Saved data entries
------------------------------

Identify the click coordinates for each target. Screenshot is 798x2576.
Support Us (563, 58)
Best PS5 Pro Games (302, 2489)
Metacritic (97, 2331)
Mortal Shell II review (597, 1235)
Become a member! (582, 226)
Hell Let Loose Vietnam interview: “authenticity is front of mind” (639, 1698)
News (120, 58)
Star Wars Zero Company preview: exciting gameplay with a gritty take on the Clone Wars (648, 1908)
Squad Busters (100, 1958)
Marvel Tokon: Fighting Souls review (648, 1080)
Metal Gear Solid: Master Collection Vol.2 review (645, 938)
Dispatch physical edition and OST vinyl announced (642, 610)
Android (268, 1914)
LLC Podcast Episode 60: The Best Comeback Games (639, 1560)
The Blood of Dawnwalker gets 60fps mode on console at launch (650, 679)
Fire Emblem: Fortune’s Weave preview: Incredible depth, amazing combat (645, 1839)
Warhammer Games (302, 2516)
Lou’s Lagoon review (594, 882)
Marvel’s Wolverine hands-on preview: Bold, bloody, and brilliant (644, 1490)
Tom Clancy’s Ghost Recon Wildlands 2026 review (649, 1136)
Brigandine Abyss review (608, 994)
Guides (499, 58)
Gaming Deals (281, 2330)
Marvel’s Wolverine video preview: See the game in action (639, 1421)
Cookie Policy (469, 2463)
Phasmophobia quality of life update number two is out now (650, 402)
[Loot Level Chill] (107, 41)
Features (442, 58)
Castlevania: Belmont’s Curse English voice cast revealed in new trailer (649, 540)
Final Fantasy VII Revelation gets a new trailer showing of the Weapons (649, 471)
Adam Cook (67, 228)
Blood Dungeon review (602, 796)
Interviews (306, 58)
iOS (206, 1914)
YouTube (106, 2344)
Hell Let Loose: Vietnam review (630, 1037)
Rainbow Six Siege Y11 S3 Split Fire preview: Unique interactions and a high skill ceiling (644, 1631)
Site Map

------------------------------

▶ Task to carry out: Look through the data above and report every line in which "preview" appears.

▶ Output for this exercise:
Star Wars Zero Company preview: exciting gameplay with a gritty take on the Clone Wars (648, 1908)
Fire Emblem: Fortune’s Weave preview: Incredible depth, amazing combat (645, 1839)
Marvel’s Wolverine hands-on preview: Bold, bloody, and brilliant (644, 1490)
Marvel’s Wolverine video preview: See the game in action (639, 1421)
Rainbow Six Siege Y11 S3 Split Fire preview: Unique interactions and a high skill ceiling (644, 1631)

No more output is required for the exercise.